Comparing these results against those from :doc:`tut_pred`, we can see that BERT features get a Pearson r of 0.6621, outperforming LDA topics + unigrams, which get an r of 0.6496.

There's a natural question we've glossed over here: what exactly do the BERT features look like? We can check the contents of the feature table in MySQL:

.. code-block:: bash

	mysql> SELECT * FROM feat$bert_ba_un_meL10con$msgs_xxx$user_id$16to16 LIMIT 10;
	+----+----------+------+-----------------------+-----------------------+
        | id | group_id | feat | value                 | group_norm            |
        +----+----------+------+-----------------------+-----------------------+
        |  1 |      666 | 0me  |  -0.20481809973716736 |  -0.20481809973716736 |
        |  2 |      666 | 1me  |  -0.48483654856681824 |  -0.48483654856681824 |
        |  3 |      666 | 2me  |    1.1650058031082153 |    1.1650058031082153 |
        |  4 |      666 | 3me  |   -0.5072966814041138 |   -0.5072966814041138 |
        |  5 |      666 | 4me  |   0.40456074476242065 |   0.40456074476242065 |
        |  6 |      666 | 5me  |   -0.6585525274276733 |   -0.6585525274276733 |
        |  7 |      666 | 6me  | -0.019926181063055992 | -0.019926181063055992 |
        |  8 |      666 | 7me  |    0.2585161030292511 |    0.2585161030292511 |
        |  9 |      666 | 8me  |   -0.2901904881000519 |   -0.2901904881000519 |
        | 10 |      666 | 9me  |   -0.2664993405342102 |   -0.2664993405342102 |
        +----+----------+------+-----------------------+-----------------------+

The names of the ``feat`` column may seem a bit opaque at first, but they are simple to interpret: the number indicates the index of the dimension in the BERT embedding vector, while the ``me`` indicates that the message embeddings were aggregated using the mean.

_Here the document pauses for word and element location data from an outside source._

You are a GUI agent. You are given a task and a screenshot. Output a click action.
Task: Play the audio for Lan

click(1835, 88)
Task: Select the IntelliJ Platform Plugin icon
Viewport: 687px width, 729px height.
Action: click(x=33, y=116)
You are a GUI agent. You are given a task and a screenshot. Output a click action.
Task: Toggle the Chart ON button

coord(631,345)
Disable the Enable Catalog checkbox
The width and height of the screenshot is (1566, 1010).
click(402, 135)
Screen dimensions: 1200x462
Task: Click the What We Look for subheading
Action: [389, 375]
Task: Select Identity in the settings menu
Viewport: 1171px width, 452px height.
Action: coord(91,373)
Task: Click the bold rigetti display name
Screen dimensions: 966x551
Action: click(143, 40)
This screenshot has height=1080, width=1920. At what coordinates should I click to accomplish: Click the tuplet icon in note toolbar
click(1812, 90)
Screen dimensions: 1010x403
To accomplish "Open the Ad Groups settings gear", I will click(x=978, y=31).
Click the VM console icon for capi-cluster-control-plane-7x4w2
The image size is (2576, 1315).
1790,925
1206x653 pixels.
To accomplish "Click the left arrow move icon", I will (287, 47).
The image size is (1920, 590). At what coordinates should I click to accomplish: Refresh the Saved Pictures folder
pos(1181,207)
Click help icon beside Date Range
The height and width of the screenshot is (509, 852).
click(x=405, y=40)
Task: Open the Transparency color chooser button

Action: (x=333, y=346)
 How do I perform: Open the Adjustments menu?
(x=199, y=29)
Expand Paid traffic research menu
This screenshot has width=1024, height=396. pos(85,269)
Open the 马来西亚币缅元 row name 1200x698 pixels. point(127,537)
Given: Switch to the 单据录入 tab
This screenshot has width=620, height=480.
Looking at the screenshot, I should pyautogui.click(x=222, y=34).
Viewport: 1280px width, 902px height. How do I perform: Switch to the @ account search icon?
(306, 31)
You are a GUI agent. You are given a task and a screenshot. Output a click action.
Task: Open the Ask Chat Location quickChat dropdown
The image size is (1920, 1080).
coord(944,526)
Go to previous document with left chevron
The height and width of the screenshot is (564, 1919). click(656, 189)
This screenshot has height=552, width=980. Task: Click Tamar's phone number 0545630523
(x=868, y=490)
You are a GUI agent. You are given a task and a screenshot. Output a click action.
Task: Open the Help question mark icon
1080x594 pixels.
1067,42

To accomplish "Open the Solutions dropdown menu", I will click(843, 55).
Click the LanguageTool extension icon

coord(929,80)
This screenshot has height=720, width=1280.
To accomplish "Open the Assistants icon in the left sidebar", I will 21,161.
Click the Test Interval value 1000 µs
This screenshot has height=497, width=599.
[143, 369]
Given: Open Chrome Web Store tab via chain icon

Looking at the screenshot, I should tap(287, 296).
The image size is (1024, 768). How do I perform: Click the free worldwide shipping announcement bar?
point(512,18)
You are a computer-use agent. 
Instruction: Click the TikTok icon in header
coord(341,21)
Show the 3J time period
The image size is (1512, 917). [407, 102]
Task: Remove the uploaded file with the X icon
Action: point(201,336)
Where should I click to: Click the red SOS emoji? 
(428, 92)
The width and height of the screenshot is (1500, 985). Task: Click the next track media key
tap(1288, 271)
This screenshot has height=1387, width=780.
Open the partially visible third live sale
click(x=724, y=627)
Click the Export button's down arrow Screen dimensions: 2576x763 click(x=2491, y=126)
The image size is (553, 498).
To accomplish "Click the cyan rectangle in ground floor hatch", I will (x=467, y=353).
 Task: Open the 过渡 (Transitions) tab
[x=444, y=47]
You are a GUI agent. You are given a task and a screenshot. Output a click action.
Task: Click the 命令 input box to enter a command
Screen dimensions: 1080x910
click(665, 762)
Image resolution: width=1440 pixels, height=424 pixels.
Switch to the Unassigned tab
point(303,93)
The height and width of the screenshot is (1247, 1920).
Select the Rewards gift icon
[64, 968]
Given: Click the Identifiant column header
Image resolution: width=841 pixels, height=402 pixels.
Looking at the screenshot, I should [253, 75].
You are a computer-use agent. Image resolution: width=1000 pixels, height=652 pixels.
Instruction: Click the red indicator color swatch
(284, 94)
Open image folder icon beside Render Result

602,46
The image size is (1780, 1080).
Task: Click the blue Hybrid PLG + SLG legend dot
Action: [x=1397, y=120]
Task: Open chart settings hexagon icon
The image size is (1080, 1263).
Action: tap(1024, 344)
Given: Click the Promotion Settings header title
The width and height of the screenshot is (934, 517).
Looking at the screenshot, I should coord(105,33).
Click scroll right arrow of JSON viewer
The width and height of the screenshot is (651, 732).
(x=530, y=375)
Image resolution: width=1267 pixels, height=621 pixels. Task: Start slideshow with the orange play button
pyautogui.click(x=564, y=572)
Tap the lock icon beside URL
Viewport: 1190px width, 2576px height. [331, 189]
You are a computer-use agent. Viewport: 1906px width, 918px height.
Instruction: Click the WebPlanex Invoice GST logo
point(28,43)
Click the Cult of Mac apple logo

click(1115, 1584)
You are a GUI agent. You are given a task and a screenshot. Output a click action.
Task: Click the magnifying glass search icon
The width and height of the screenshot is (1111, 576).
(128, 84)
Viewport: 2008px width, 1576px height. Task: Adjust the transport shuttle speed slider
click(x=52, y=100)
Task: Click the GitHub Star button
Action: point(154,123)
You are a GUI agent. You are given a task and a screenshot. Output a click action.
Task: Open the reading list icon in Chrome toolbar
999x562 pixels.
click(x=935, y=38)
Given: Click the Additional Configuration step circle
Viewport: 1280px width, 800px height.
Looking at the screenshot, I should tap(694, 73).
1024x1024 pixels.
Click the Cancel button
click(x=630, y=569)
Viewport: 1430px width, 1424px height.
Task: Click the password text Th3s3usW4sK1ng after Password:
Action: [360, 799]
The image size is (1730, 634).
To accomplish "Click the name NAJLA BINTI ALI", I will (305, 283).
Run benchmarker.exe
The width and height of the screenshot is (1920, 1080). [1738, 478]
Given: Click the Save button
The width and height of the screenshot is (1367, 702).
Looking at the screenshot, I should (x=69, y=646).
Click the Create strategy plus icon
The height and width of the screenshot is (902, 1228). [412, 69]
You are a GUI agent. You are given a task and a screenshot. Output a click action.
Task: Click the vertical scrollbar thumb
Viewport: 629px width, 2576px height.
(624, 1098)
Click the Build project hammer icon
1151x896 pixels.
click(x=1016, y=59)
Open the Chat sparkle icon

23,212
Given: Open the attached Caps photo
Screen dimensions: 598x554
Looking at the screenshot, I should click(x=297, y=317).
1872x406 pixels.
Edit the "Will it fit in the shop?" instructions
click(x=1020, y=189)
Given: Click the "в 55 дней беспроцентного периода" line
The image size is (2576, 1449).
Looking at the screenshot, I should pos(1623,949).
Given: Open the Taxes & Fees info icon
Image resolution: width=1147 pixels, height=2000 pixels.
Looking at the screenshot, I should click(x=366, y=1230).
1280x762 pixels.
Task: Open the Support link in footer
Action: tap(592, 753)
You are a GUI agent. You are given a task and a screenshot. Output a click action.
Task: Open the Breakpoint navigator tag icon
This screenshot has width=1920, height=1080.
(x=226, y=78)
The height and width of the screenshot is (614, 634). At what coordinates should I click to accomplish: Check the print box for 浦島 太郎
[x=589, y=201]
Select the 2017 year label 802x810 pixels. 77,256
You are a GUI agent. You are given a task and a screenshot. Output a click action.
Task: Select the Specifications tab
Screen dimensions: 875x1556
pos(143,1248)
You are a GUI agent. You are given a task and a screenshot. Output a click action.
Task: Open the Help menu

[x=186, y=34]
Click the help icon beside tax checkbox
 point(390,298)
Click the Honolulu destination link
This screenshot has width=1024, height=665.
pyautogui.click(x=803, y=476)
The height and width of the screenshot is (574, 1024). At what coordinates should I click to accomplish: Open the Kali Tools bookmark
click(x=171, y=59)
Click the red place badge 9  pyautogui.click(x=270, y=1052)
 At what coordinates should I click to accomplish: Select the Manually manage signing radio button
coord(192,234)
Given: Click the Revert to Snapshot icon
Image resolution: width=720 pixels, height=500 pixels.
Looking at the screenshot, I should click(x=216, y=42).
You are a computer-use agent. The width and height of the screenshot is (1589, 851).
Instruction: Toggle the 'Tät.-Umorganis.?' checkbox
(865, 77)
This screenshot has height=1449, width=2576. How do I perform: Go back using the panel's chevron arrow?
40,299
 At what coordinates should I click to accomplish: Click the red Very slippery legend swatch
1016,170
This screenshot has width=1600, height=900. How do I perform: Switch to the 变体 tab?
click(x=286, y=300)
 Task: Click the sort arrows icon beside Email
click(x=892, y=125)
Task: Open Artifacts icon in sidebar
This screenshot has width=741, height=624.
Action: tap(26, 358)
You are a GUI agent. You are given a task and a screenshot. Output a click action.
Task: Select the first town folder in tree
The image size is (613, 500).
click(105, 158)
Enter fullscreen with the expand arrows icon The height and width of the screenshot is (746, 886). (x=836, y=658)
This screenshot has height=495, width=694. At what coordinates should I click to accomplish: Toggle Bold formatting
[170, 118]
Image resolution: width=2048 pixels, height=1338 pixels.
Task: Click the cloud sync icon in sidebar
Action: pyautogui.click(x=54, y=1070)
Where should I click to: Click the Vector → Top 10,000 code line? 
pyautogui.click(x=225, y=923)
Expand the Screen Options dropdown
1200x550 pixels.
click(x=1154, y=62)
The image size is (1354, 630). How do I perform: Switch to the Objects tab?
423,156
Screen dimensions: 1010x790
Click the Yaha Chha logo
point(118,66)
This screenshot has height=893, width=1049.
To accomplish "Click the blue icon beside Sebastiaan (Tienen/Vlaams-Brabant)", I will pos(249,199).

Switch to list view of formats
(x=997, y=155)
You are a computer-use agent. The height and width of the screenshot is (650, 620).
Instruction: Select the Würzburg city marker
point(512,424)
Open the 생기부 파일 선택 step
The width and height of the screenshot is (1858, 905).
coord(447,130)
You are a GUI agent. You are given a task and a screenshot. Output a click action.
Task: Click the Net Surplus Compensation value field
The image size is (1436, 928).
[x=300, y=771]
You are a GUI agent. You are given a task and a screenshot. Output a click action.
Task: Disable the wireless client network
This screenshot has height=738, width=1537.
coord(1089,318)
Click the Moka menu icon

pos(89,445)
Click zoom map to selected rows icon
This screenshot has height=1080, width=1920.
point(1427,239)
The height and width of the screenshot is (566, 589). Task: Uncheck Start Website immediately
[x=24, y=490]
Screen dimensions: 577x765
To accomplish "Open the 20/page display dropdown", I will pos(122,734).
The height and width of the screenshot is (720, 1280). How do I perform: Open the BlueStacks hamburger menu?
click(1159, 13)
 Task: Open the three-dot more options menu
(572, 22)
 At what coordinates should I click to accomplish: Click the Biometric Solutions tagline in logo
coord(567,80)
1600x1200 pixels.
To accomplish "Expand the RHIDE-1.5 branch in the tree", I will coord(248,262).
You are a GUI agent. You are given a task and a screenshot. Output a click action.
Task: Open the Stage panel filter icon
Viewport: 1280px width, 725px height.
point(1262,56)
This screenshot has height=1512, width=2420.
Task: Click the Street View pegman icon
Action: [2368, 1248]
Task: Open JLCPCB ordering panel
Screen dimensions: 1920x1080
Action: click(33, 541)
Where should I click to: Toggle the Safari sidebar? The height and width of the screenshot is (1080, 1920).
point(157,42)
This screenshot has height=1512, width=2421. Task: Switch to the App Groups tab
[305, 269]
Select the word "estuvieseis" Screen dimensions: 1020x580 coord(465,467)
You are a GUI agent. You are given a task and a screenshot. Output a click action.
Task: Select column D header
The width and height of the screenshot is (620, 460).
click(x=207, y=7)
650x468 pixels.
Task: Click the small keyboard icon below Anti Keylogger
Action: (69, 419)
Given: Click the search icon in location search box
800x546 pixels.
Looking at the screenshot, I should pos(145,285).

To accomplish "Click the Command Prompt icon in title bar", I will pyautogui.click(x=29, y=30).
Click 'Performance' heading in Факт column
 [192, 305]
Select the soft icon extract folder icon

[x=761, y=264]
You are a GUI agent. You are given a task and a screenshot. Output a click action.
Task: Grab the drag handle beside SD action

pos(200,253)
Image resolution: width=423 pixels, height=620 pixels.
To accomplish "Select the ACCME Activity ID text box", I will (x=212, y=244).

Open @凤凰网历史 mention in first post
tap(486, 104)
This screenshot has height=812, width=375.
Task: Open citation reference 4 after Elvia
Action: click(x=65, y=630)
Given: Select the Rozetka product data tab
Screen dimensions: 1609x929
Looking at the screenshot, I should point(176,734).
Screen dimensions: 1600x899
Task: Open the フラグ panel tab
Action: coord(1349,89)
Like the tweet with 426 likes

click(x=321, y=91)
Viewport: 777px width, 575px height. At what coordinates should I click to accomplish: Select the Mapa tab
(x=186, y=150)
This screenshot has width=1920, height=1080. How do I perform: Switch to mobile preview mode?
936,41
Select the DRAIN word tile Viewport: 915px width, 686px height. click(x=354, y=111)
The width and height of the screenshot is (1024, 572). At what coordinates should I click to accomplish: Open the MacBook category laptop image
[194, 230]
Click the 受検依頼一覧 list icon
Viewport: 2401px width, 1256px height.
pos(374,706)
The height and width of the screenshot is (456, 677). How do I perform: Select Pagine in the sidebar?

If you have specified multiple message aggregations, these will appear as separate features. Since BERT produces vectors of length 768, this means each ``group_id`` will have ``768 * [number of message aggregations]`` features. Each dimension of the aggregated BERT embedding vector then serves as a distinct feature in the predictive model.